Table of Eight weaves the tale of a tight‐knit circle of friends that begins to unravel after the untimely death of a member. It is a narrative designed to start conversations, about grief, connection and modern communication. The story is told across a variety of styles of classical ballet, jazz and hip hop, to create contemporary movement.

Lion Heart also conducts workshops to both professional and student dancers on a regular basis in addition to its company performances. For more information on future workshops please visit

The next performance season for Lion Heart will be in August 2016 with a new production Fabricated.

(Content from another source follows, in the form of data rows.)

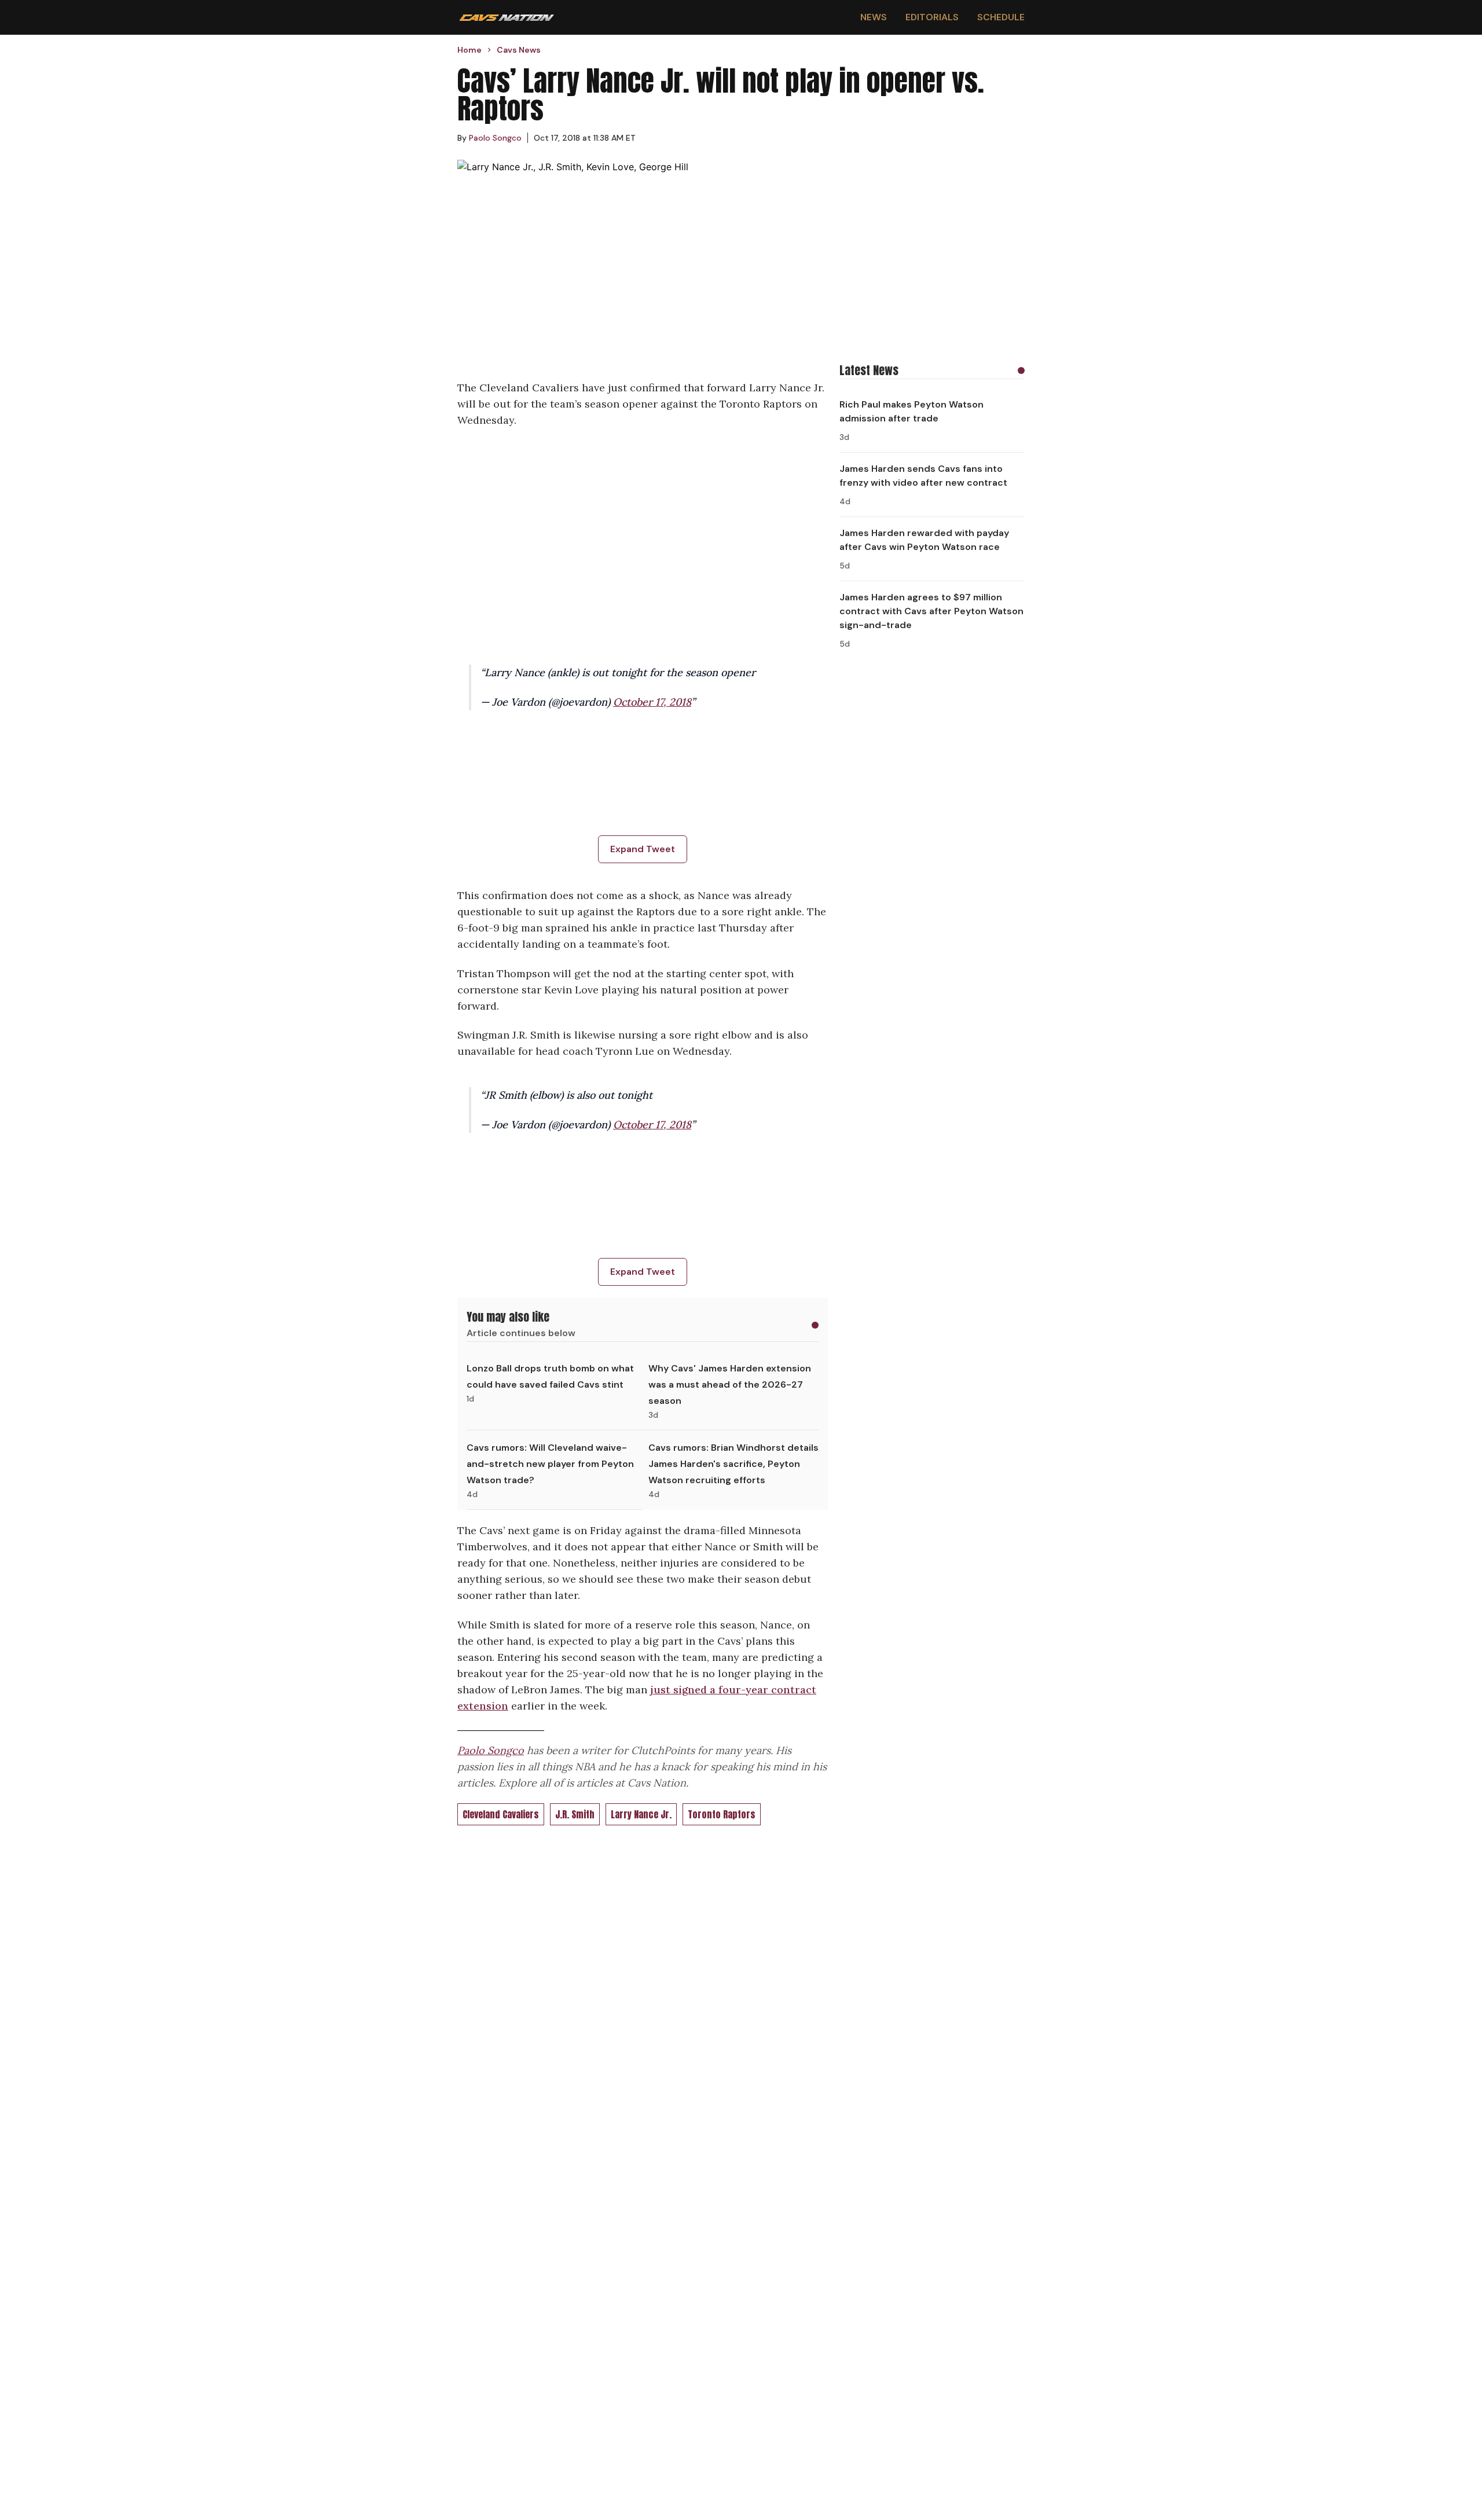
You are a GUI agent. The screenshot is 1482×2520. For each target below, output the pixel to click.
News (873, 17)
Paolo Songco (490, 1750)
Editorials (932, 17)
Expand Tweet (642, 849)
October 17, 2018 (652, 702)
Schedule (1001, 17)
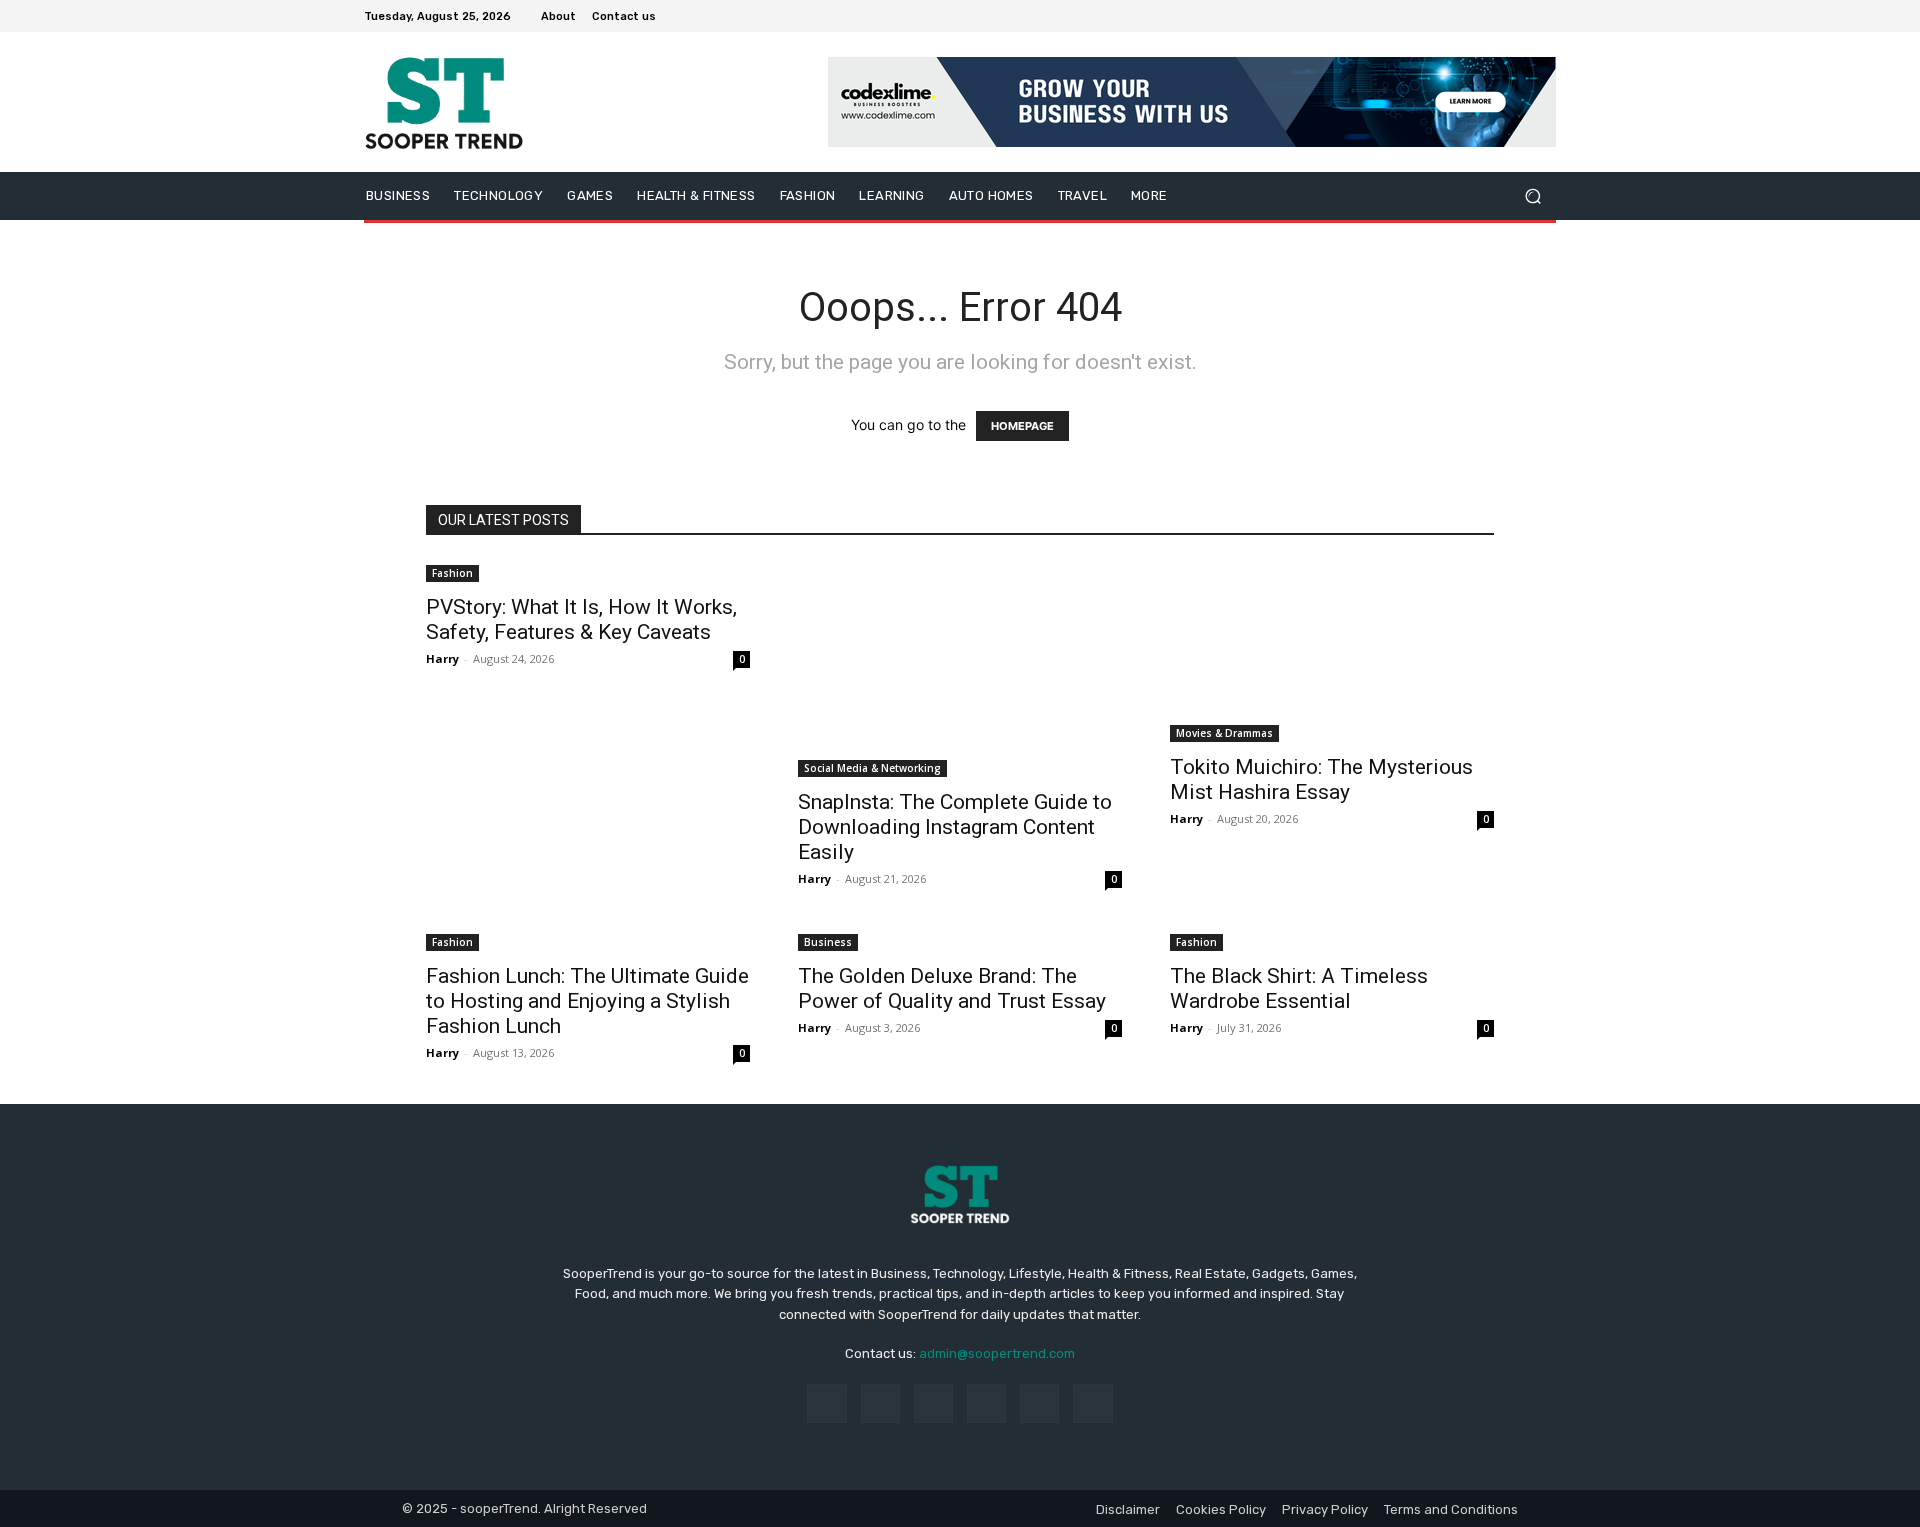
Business (828, 942)
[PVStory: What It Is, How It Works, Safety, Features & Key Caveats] (588, 571)
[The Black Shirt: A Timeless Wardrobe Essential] (1332, 940)
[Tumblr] (1039, 1403)
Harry (442, 658)
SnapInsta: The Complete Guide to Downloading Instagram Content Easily (955, 827)
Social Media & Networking (872, 768)
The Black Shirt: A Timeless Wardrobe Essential (1299, 988)
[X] (1496, 16)
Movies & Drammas (1224, 733)
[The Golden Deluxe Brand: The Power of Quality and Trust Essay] (960, 940)
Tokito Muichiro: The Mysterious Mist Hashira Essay (1321, 779)
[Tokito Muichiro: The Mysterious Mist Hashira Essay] (1332, 651)
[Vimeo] (1520, 16)
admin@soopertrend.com (997, 1353)
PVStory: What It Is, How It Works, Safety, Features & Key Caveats (581, 619)
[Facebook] (1448, 16)
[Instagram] (1472, 16)
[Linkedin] (933, 1403)
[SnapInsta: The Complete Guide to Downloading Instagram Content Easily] (960, 669)
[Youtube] (1544, 16)
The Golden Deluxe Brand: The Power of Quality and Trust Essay (952, 988)
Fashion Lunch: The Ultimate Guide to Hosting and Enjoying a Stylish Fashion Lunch (587, 1001)
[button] (1532, 196)
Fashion (452, 573)
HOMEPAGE (1022, 426)
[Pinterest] (986, 1403)
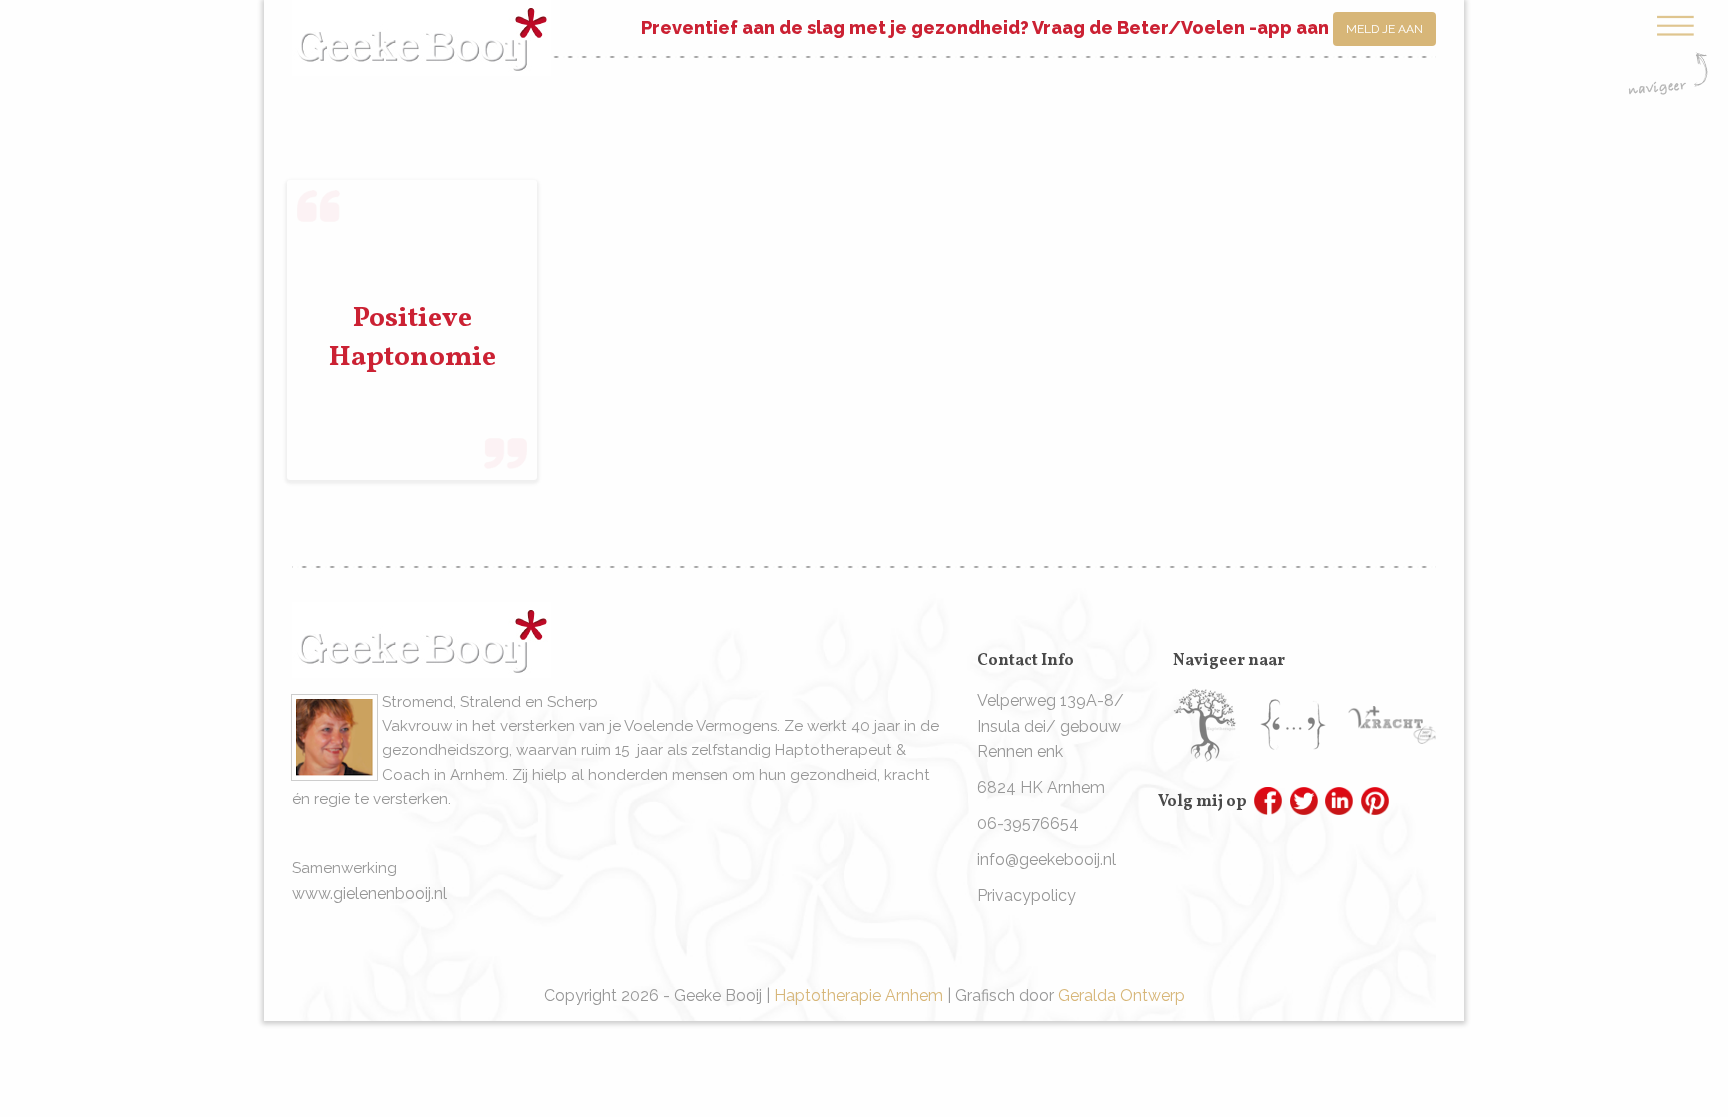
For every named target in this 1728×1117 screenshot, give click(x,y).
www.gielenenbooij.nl (369, 893)
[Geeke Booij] (421, 23)
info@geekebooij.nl (1046, 859)
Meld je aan (1384, 29)
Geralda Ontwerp (1121, 995)
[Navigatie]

I had no idea what to expect when I walked into Table of Eight. I definitely didn’t expect that I would laugh out loud, be brought to tears and also jump out of my seat in surprise!
The first scene opened with a group of friends sitting around a table. Curé created a feel-good atmosphere with playful choreography and upbeat music. The cast is instantly likeable and extremely relatable. The laugh-out-loud moment in this scene was when one of the dancers just had his heartbroken and decides to pour milk straight into the cereal box … We’ve all been there!
A series of duets introduces the audience more intimately to the relationships within the group. The first is an elegant duet danced by Andrew J Liu and Jodie Toogood. The lovers dance with long lines and fluid partnering, and left me with a smile on my face and a warm feeling in my heart.
The second duet touched on a very poignant subject affecting many relationships in this modern world … mobile phones. Curé cleverly depicts how so many people go about their lives with their faces glued to their mobiles and how it can negatively impact relationships and our ability to have meaningful connections with others.
The third duet had a much lighter tone, shining the spotlight on two best friends. Jake O’Brien and Brandon Anderson were both charming and cheeky, producing lots of laughter from the audience and proving that best friends can always cheer you up no matter how down you feel!
“After losing one of their own, a tight-knit friendship circle must navigate the rapidly changing landscape of their relationships.”
At this point I could feel tears welling. Curé did such a good job of making the audience feel like they were part of the Table of Eight group of friends that when one of the lovers passed away, there were plenty of audience members doing the sly wiping-away of tears!
The intimate performance space coupled with Curé’s emotive music choices definitely enhanced the experience for the audience. The large table and eight chairs were cleverly used throughout the piece with seamless transitions. I had a goosebumps moment when the table was momentarily used to symbolize the lover’s coffin, sombrely carried by the four men.
I enjoyed Curé’s SYTYCD lyrical style of choreography used for this storytelling type of evening. I believe that there is a lot of potential for lyrical to be used for more full-length evenings of dance and look forward to seeing what’s next for the Lion Heart Company.
Hats off to Benjamin Curé and his dancers for a fantastic evening of dance and storytelling.